Traditionally, applications are all about the application itself, test scores, essays and letters of recommendation.

But now, another factor to consider when applying is social media. Specifically, could social media hurt an applicant’s chances of getting into college?

A new survey from Kaplan Test Prep found that 25 percent of college admissions officers said they check an applicant’s social media. That’s down from previous years, but the report shows it’s still considerable.

Applications at Butler University, for example, are due February 1.

“We have had a few cases where we looked a little further into student social media accounts and potentially set up interviews to meet with them,” Butler’s Director of Admission, DJ Meinfee, said.

Menifee says social media isn’t a key factor in their process, but they will check it out if need be.

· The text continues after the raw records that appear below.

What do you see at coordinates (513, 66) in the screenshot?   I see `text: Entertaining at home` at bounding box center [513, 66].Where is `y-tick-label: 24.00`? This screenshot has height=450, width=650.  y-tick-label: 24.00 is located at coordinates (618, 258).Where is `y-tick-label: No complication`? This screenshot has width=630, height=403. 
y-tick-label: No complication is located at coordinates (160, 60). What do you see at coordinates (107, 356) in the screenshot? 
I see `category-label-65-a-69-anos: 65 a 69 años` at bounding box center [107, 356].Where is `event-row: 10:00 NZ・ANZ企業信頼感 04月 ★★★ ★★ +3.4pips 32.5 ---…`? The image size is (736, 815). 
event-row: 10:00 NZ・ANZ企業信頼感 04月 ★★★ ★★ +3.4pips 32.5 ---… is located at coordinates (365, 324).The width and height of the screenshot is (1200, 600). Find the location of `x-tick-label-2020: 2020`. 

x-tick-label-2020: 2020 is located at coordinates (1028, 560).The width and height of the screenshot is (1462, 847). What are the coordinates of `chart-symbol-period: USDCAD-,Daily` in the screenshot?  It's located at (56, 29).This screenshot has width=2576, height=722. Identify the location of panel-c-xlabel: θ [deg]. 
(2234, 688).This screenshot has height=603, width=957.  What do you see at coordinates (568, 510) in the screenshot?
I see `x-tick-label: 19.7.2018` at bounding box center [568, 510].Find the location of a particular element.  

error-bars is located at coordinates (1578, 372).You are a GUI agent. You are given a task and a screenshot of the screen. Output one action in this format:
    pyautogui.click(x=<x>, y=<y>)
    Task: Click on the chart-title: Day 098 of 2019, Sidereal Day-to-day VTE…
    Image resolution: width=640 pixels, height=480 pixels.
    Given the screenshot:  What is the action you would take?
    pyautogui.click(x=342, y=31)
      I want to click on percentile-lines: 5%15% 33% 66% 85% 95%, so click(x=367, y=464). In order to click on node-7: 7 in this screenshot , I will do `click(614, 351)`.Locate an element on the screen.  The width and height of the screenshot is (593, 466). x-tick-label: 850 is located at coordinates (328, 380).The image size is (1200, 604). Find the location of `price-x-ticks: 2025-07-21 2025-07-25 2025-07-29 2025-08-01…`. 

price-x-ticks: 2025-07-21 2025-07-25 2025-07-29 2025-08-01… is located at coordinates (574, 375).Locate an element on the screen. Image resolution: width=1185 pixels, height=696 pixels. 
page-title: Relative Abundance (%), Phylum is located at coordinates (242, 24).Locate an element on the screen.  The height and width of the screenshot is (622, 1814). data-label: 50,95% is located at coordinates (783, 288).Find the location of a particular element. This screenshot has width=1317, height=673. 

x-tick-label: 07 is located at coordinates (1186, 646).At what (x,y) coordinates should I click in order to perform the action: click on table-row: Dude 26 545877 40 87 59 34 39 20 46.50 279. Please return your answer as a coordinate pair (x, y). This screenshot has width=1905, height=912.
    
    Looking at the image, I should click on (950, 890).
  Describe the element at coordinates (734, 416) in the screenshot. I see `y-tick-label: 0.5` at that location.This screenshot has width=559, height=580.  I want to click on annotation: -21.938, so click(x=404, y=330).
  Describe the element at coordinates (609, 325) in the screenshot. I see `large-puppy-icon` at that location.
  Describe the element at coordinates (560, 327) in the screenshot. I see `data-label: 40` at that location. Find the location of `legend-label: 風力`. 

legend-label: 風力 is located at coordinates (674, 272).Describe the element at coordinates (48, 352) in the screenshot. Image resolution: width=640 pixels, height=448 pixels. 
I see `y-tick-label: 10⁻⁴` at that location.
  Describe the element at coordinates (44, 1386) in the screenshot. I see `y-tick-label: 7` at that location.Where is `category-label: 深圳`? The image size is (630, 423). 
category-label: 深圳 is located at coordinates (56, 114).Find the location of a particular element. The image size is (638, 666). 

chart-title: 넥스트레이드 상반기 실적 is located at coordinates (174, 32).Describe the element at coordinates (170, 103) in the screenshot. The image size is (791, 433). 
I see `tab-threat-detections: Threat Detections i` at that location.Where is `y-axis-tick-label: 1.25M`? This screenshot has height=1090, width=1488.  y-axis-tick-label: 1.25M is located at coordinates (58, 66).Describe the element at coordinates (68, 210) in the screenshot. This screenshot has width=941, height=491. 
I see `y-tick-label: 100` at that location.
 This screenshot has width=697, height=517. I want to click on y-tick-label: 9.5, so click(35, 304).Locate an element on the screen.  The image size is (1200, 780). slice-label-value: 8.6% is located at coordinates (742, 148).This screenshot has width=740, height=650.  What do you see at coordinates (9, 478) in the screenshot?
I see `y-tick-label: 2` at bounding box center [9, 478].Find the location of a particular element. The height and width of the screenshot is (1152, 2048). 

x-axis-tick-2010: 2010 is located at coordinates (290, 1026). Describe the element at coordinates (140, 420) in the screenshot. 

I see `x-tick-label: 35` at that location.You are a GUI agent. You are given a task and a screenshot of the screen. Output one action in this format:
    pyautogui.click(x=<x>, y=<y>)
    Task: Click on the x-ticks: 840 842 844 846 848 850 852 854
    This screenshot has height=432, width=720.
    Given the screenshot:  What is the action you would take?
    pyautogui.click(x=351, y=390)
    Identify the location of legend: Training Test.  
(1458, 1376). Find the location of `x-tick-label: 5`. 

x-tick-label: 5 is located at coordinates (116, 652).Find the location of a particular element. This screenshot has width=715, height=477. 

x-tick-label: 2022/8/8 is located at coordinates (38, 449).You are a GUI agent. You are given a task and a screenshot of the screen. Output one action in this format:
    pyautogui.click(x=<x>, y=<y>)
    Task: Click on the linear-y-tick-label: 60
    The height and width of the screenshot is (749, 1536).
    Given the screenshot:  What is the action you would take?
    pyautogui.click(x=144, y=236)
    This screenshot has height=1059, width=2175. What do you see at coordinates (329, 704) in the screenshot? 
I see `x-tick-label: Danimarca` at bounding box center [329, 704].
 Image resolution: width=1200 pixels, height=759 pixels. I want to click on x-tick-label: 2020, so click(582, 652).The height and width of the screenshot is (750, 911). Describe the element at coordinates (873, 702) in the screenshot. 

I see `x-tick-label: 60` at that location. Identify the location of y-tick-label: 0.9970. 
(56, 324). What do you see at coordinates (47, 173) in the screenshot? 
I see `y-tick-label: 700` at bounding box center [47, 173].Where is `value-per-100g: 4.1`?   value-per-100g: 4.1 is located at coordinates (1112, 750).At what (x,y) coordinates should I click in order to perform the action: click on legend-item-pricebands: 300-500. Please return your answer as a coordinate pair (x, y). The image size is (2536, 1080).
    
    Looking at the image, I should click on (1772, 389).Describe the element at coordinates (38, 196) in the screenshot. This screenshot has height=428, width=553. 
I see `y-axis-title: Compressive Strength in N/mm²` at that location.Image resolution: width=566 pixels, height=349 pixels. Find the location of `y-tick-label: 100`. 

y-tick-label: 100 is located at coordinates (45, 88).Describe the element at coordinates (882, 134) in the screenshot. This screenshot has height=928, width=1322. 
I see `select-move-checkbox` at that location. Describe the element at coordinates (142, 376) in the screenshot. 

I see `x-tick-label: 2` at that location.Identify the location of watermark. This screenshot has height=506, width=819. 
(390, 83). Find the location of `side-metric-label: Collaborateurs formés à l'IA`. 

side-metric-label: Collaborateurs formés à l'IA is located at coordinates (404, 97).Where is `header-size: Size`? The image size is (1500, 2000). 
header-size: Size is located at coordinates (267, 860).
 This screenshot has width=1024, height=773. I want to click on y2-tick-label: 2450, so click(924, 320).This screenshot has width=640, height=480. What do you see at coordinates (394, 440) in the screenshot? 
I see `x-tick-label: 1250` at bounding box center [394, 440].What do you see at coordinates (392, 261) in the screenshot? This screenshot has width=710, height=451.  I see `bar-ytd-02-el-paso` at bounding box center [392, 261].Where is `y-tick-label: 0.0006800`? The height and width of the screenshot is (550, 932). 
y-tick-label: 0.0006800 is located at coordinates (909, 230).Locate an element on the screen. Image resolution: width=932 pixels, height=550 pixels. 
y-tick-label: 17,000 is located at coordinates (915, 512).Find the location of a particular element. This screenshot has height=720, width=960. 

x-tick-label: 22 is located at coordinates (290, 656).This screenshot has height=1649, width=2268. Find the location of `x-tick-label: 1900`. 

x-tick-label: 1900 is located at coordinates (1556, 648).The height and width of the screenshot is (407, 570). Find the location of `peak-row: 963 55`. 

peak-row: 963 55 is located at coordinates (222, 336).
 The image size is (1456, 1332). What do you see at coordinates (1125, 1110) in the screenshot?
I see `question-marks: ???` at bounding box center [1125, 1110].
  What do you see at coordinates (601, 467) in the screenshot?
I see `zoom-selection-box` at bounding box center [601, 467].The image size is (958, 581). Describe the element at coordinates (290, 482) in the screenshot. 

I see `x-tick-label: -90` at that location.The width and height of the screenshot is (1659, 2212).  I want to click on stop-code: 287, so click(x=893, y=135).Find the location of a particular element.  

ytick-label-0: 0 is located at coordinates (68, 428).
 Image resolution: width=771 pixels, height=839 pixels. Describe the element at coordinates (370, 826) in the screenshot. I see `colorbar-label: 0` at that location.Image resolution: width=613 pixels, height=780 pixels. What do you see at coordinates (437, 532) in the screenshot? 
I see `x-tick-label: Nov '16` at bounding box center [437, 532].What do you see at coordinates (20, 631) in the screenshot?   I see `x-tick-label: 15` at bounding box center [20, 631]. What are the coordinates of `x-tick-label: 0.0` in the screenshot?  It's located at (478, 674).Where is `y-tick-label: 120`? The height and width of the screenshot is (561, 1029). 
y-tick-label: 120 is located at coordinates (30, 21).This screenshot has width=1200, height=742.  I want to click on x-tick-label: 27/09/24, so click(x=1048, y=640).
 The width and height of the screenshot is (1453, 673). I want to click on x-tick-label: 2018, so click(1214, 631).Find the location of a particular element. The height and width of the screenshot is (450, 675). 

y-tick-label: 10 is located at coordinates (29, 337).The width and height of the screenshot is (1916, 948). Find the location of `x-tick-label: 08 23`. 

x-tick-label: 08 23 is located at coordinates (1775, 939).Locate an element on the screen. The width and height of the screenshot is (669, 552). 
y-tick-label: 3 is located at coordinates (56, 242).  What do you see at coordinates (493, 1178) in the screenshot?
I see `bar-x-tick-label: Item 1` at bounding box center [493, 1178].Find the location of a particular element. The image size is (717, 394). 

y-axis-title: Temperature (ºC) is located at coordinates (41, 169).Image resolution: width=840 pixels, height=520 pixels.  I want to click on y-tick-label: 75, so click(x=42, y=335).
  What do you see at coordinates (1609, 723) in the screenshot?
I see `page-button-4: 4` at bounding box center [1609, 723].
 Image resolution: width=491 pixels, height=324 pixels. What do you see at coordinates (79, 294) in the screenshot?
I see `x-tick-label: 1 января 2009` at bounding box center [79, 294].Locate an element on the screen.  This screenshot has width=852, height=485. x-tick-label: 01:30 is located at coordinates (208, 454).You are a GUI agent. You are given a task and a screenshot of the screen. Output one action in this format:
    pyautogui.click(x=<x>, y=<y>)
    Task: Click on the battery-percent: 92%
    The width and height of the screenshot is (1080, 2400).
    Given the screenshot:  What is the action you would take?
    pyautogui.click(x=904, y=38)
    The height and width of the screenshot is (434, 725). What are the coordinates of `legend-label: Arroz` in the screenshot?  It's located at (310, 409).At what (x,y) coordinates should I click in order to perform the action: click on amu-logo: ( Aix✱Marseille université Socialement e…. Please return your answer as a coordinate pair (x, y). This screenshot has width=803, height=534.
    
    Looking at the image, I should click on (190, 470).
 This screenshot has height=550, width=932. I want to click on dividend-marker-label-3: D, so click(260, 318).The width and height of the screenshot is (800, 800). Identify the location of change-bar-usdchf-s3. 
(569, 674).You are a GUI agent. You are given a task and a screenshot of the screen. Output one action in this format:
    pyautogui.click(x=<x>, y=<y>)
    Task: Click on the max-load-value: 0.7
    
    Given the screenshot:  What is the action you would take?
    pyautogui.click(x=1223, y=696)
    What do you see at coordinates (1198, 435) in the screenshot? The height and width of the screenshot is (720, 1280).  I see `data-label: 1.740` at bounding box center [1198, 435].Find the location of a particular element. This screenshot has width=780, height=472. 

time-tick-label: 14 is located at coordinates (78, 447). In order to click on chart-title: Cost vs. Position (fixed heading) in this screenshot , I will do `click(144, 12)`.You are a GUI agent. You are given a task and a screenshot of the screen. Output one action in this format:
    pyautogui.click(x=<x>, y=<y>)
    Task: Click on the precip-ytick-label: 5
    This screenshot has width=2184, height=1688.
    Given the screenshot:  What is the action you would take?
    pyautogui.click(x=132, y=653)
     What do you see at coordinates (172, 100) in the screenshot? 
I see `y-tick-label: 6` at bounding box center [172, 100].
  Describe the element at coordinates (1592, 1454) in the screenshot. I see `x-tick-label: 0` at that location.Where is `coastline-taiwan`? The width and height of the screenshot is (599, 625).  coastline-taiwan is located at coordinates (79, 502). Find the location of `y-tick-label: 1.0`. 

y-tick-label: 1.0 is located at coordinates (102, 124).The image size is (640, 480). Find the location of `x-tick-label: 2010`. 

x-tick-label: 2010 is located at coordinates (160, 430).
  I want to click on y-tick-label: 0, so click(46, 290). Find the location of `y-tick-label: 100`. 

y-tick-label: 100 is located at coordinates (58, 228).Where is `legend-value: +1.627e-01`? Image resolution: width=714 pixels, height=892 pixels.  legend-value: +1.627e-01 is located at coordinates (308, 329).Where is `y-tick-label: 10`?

“Let’s say an anonymous tip came in that says this student has said some derogatory things towards different populations, it’s all over their social media, here are the links, that’s an instance where we would look at it,” he explained.

The survey from Kaplan Test Prep found that, in 2018, 57 percent of admissions officers thought it was “fair game” to check social media profiles in admissions decisions.

But that same report found that 85 percent of students use Instagram or Snapchat, where it’s easier to protect their privacy, over 36 percent who use Facebook.

Locally, posts have gone viral. In Center Grove, one student is accused of mocking a rival at a basketball game. At Guerin Catholic, five girls admittedly made a video brutally mocking a classmate. They were initially suspended pending expulsion, with the school now saying the five are no longer enrolled.

Butler can’t comment on those specific cases, but Menifee cautions, fallout can keep applicants from being accepted, acceptances can be rescinded and students can feel the impact beyond college.

“It’s not just, ‘Can I get into Butler?’” Menifee said. “It’s also about specific programs and licensures.” He continued, “Those incidents can keep you potentially from being licensed in the state to teach.”

Different colleges have different application deadlines, so applicants will want to check with every school they’re considering.